When the electric winch starts to anchor, the driving motor 201 drives the power shaft 206 to rotate, the power shaft 206 drives the clutch 300 to rotate, and when the pin 303 on the clutch 300 abuts against the stop, a speed difference is generated between the speed of the clutch 300 and the speed of the power shaft 206, so that the clutch 300 moves on the power shaft 206 along the direction towards the winch 202 until the clutch 300 drives the friction plates 203 to press the winch 202, and thus the friction plates 203 on two sides of the winch 202 jointly press the winch 202, and the brake disc 204 and the clutch 300 jointly drive the clutch 300 to rotate to realize the anchor.
Most of the clutches 300 currently adopt the above mode, the clutch 300 is tightly abutted against the friction plates 203, and the two friction plates 203 are tightly abutted against the winch 202, but in the long-term use process, the surfaces of the friction plates 203 are worn until the surfaces of the friction plates 203 are leveled, so that the friction plates 203 lose functions, the clutch 300 is disabled, and the service life of the friction plates 203 is reduced.
Disclosure of Invention
The invention aims to provide an electric winch which has the advantage of long service life.
The technical aim of the invention is realized by the following technical scheme:
an electric capstan comprises a U-shaped frame, a capstan wheel is arranged on the U-shaped frame, the capstan comprises a capstan shaft which is rotationally connected with the U-shaped frame, two baffles are arranged on the capstan shaft, one end of the capstan shaft extends out of the U-shaped frame and is driven by a motor, a worm gear case is arranged between the motor and the capstan shaft, a clutch is further arranged between the worm gear case and the capstan shaft, the clutch comprises a clutch shell which is fixedly arranged on the outer side wall of the U-shaped frame, a transmission gear shaft sleeve and a clutch gear shaft sleeve which is matched with the transmission gear shaft sleeve are rotationally arranged in the clutch shell, the transmission gear shaft sleeve is fixedly connected with the capstan shaft, a key groove which is axially arranged is arranged on the inner wall of the clutch gear shaft sleeve, a connecting key which is inserted into the key groove is arranged on an output shaft of the worm gear case,
the side face of the clutch gear shaft sleeve, which faces the transmission gear shaft sleeve, is provided with at least one first clamping tooth, the side face of the transmission gear shaft sleeve, which faces the clutch gear shaft sleeve, is provided with a second clamping groove matched with the first clamping tooth,
an annular clamping limit groove is arranged at one end of the clutch gear sleeve, which is close to the transmission gear sleeve, an annular separation limit groove is arranged at one end of the clutch gear sleeve, which is far away from the transmission gear sleeve, the clamping limit groove and the separation limit groove are both coaxially arranged with the clutch gear sleeve, a unidirectional spiral groove is also arranged on the clutch gear sleeve, one end of the unidirectional spiral groove is communicated with the clamping limit groove, the other end of the unidirectional spiral groove is communicated with the separation limit groove,
the clutch also comprises a clutch driving assembly with a fixed position, wherein the clutch driving assembly is arranged in a shaft shape, and one end of the clutch driving assembly is inserted into the unidirectional spiral groove through the clutch shell.
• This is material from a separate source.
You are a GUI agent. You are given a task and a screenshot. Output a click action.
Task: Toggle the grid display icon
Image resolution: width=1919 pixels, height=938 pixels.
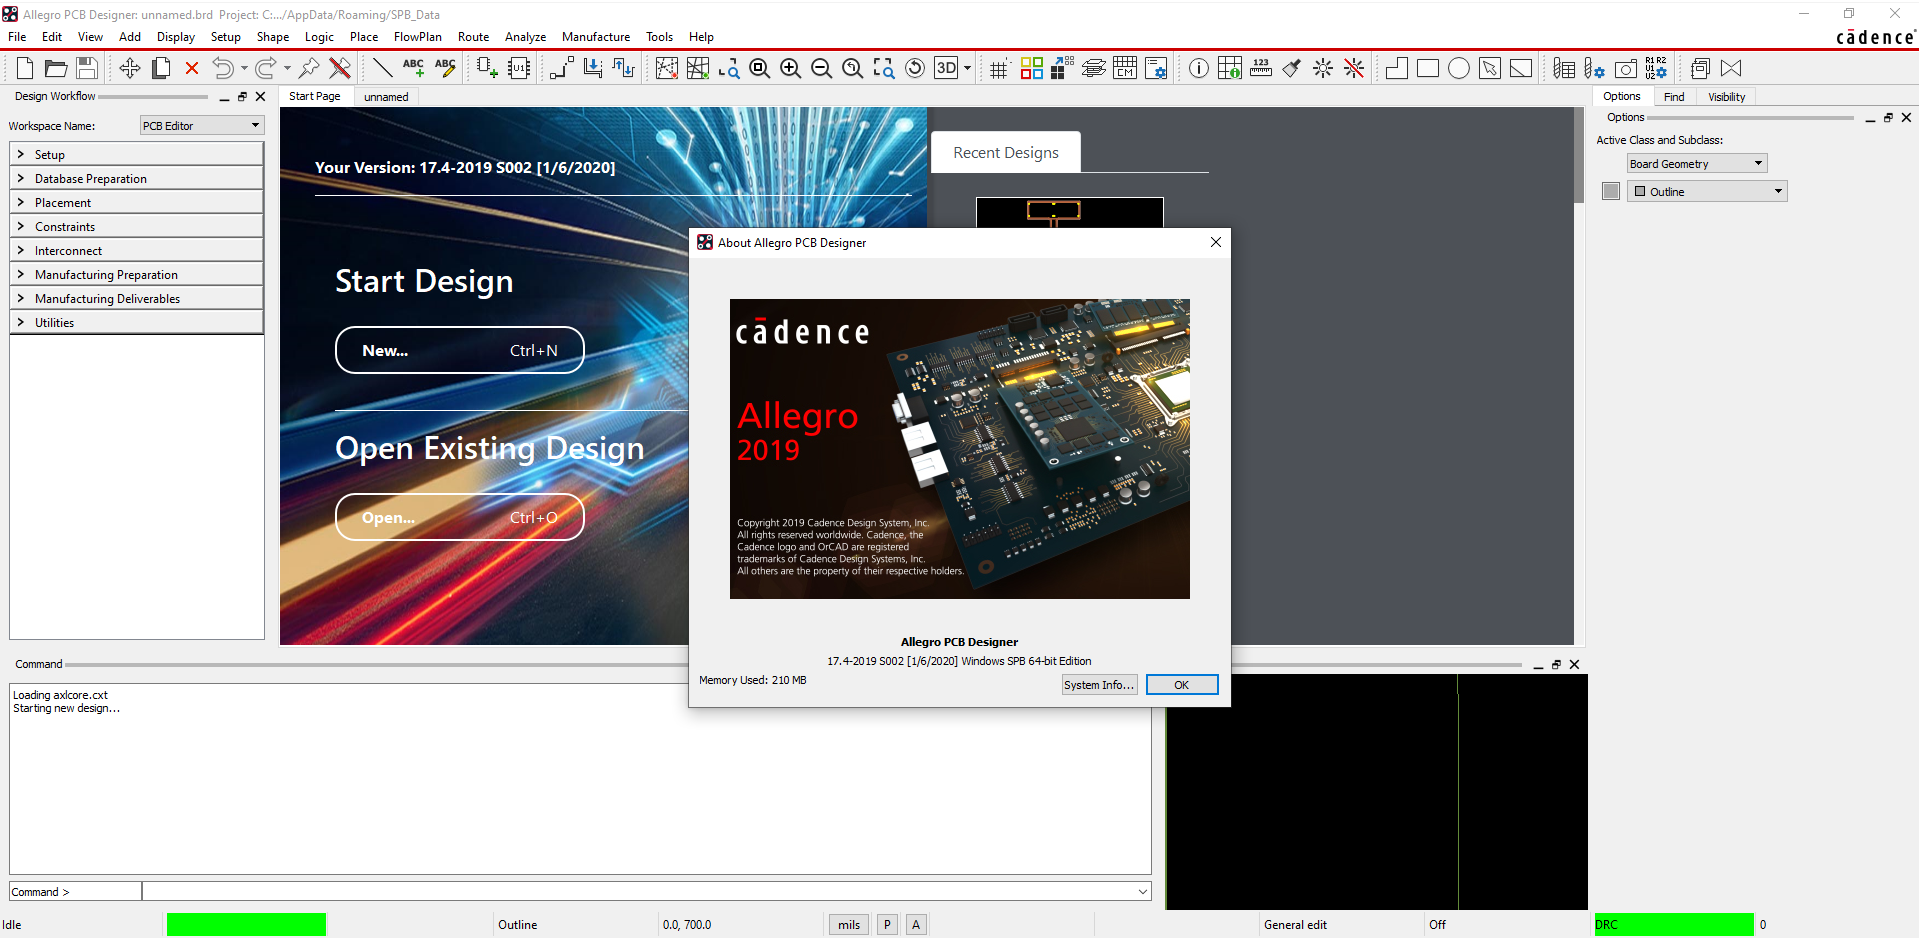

Through adopting above-mentioned technical scheme, during the use, the motor passes through worm gear case drive separation and reunion tooth axle sleeve rotation, thereby separation and reunion drive assembly inserts in the unidirectional spiral inslot and thereby drives separation and reunion tooth axle sleeve and follow separation and reunion tooth axle sleeve axis and advance and thereby make separation and reunion tooth axle sleeve and transfer tooth axle sleeve block be in the same place, alright drive transfer tooth axle sleeve rotation like this, and the transfer tooth axle sleeve drives capstan shaft rotation. Because the clutch gear shaft sleeve and the transmission gear shaft sleeve adopt a clamping mode, the plane contact transmission is realized, and the abrasion is very small. The service life of the clutch is greatly prolonged, and the electric winch is more reliable in working.
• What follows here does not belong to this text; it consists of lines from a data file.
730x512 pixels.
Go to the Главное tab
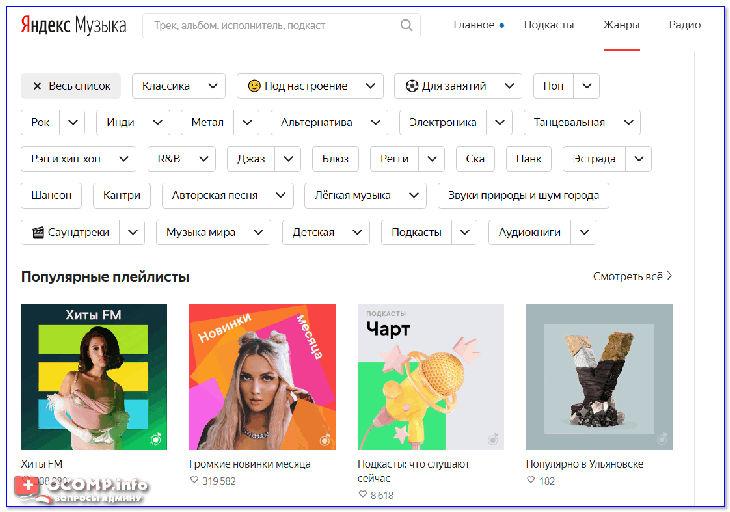pyautogui.click(x=474, y=25)
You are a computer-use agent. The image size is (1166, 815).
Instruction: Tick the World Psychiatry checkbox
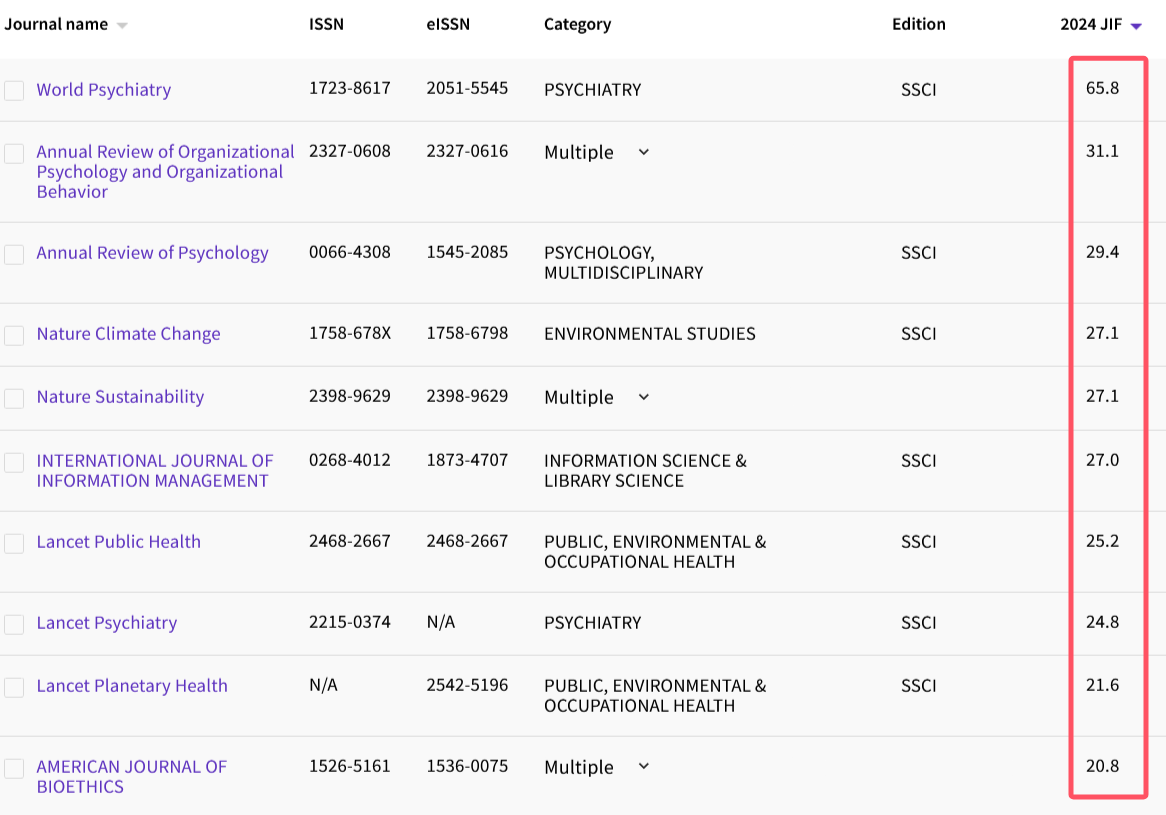point(14,91)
Further, at least three second clamping teeth are arranged on the side face, facing the clutch gear sleeve, of the transmission gear sleeve, each second clamping tooth is arranged around the axis of the transmission gear sleeve, and a second clamping groove is formed between every two adjacent second clamping teeth;
the clutch gear shaft sleeve is provided with at least three first clamping teeth towards the side face of the transmission gear shaft groove, each first clamping tooth is arranged around the axis of the clutch gear shaft sleeve, and a first clamping groove is formed between every two adjacent first clamping teeth.
Through adopting above-mentioned technical scheme, adopt a plurality of latches and draw-in groove cooperation for separation and reunion tooth axle sleeve and driving tooth axle sleeve connection are more stable, and job stabilization nature is also higher.
Further, the opposite side surfaces of the first latch and the second latch are set to be inclined surfaces, the inclined surfaces of the first latch are set from high to low along the rotation direction of the clutch gear sleeve when the clutch gear sleeve is clamped with the transmission gear sleeve, and the inclined surfaces of the second latch are set along the opposite direction of the inclined surfaces of the first latch.
By adopting the technical scheme, as the surfaces of the first latch and the second latch are set to be the slope surfaces, when the driving gear shaft sleeve and the clutch gear shaft sleeve rotate to be separated, the driving gear shaft sleeve and the clutch gear shaft sleeve rotate to be separated along the slope surfaces, and the separation is more reliable and rapid.
Further, a lead ring is fixedly arranged in the clutch shell, the clutch gear sleeve is positioned in the lead ring, the outer wall of the clutch gear sleeve is attached to the inner wall of the lead ring, a driving hole pointing to the axis of the clutch gear sleeve is arranged in the lead ring, and the clutch driving assembly penetrates through the driving hole and is clamped into the unidirectional spiral groove.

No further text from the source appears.